What does the discipline say: interpretations of the constitution

Of course, in the United States we rely on law to tell us what behavior is acceptable and what behavior is not acceptable. It seems imperative to examine what the Constitution says about free speech, and also what the Supreme Court has ruled are legitimate forms of speech and what are not.

According to the 1st amendment of the Constitution: Congress shall make no law respecting an establishment of religion, or prohibiting the free exercise thereof; or abridging the freedom of speech, or of the press; or the right of the people peaceably to assemble, and to petition the Government for a redress of grievances. While this helps to clarify what the limitations on government are in regards to freedom of speech, it does little to clarify what limitations there are on free speech when the speech does not involve the government.

Fortunately, the Supreme Court has helped to clarify freedom of speech in various instances. According the Court’s decisions, freedom of speech includes the right not to salute the flag (West Virginia Board of Education v. Barnette, 319 U.S. 624 (1943)), the right to symbolic speech, including burning the flag (Tinker v. Des Moines, 393 U.S. 503 (1969); Texas v. Johnson, 491 U.S. 397 (1989); United States v. Eichman, 496 U.S. 310 (1990)), the right to use offensive speech to convey political messages (Cohen v. California, 403 U.S. 15 (1971)), and to contribute money (under certain circumstances) to political campaigns (Buckley v. Valeo, 424 U.S. 1 (1976); Citizens United v. Federal Election Commission 558 U.S. 310 (2010)). We can see from these decisions that the Court has ruled that there are many forms of legitimate political speech and that such speech is not simply limited to spoken words.

The Court has also specified what is not included in freedom of speech. This includes such activities as incitement (Schenck v. United States, 249 U.S. 47 (1919)), making or distributing obscene materials (Roth v. United States, 354 U.S. 476 (1957)), burning draft cards as an anti-war protest (United States v. O’Brien, 391 U.S. 367 (1968)), and advocating illegal drug use at a school-sponsored events (Morse v. Frederick, __ U.S. __ (2007)). Again, these decisions help us to narrow our conception of what is legitimate political speech.
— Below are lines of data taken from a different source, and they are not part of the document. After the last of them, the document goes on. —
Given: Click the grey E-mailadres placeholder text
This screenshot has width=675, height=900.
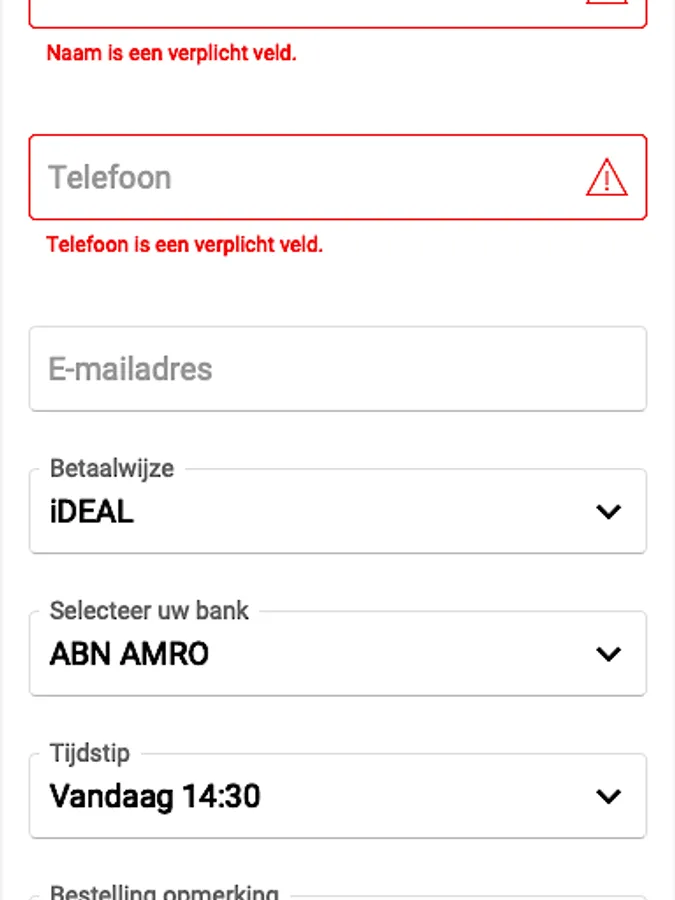Looking at the screenshot, I should 130,369.
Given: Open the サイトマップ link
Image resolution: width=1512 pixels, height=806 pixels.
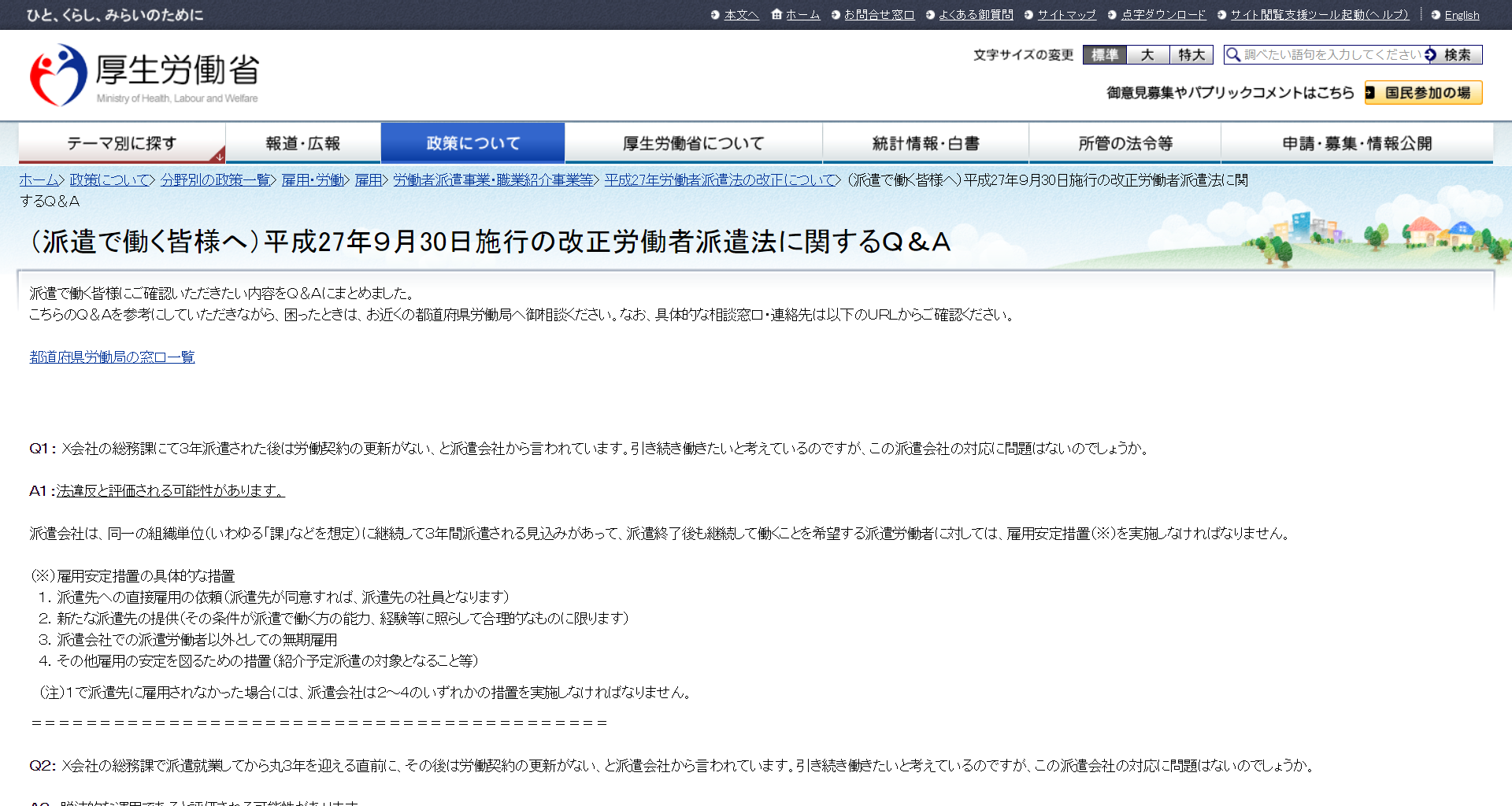Looking at the screenshot, I should (x=1066, y=15).
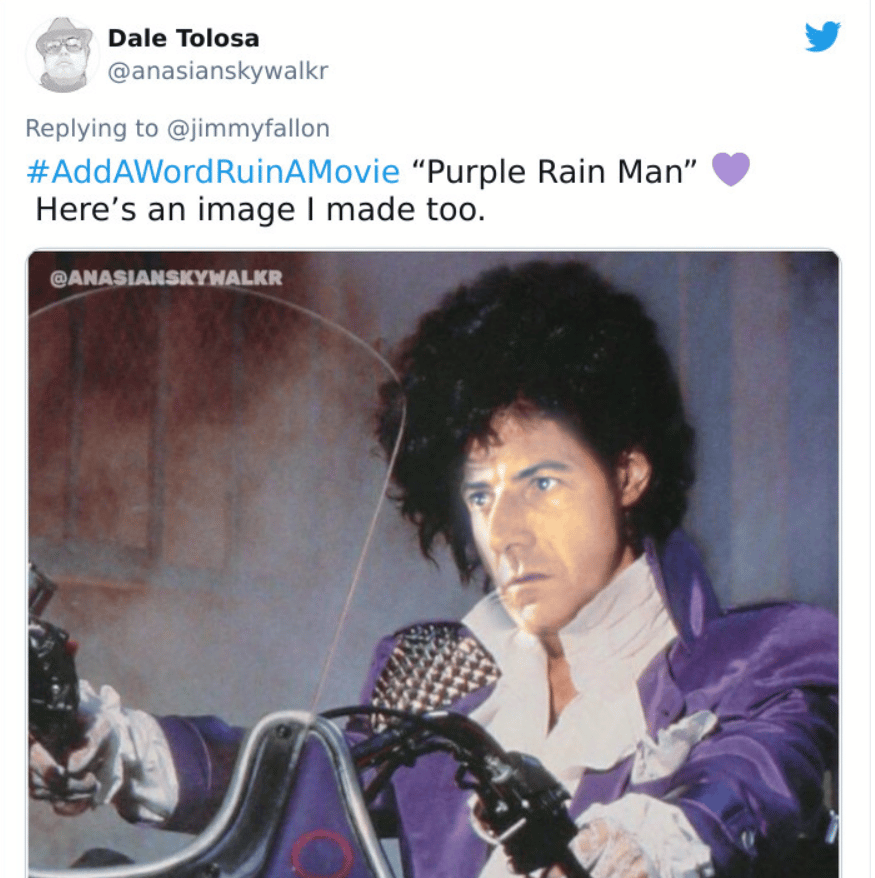
Task: Click the "Replying to" label
Action: click(x=92, y=128)
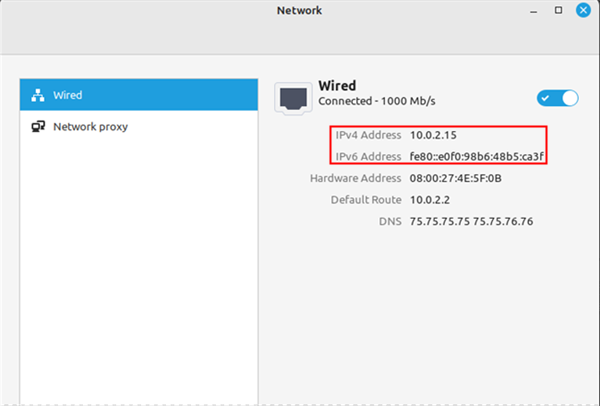This screenshot has height=406, width=600.
Task: Click the Wired connection heading
Action: pos(337,86)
According to the Constitution, it appears that the NFL players do have a constitutional right to free speech and protest, and are acting within the legal parameters that have been set out by the Supreme Court. With a legal question set aside, the question becomes if it is correct to use rights in such a manner.

So, can speech be stopped?

Sometimes, people do not speak out against injustice because they fear the reaction of others. In some cases, it becomes a question of what exactly is political speech, and what is speech that is intended simply to get a reaction. Another question then becomes about speech that some may consider offensive. In considering whether offensive speech should be allowed we can consider such things as how many people are offended and the general interest of the community. In arguing this, however, it becomes necessary to prioritize one set of values over another. In other words, we must compare the value of free speech with the value of some other good, in this case patriotism.

One of the biggest issues at hand in any debate about freedom of speech deals with the competing values of a society. In this instance, the competing values are those of respecting the flag and using an elevated public platform speaking out against injustice.  If one can show a direct harm to another person’s rights, then it would seem that a sanction would be sensible. If one cannot, however, show harm then it may not be legitimate to impose a sanction on the person or persons speaking.